# INPUT RECORDS

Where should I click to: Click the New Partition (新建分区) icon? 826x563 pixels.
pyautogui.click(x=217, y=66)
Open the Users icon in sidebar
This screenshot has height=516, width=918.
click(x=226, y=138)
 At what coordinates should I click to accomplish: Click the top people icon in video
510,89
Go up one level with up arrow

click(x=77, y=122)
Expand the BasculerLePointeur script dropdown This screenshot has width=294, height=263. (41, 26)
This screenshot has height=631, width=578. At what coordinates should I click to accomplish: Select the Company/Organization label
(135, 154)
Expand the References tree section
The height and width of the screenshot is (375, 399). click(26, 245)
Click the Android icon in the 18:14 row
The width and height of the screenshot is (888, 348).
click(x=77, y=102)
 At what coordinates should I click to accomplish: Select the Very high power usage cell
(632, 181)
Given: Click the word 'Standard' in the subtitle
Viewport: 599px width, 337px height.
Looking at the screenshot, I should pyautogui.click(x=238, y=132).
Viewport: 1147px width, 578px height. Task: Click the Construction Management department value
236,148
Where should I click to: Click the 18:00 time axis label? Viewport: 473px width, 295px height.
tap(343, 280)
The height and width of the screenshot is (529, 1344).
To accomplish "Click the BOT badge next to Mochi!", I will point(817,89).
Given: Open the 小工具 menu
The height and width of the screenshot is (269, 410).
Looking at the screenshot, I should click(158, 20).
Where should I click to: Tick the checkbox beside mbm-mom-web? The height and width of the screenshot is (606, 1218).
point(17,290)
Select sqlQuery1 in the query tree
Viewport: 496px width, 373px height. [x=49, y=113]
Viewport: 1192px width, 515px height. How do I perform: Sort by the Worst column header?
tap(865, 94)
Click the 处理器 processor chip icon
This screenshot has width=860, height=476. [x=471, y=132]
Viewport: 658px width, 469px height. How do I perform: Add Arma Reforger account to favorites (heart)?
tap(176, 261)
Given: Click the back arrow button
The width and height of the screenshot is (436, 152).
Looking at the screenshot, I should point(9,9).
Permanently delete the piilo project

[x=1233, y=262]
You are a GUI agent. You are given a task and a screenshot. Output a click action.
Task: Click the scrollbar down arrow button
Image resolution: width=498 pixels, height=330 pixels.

# ASSIGNED TASK
I would like you to report every line in the listing above that contains "button".

# RESPONSE TO THE TASK
Given: Click the back arrow button
Task: Click the scrollbar down arrow button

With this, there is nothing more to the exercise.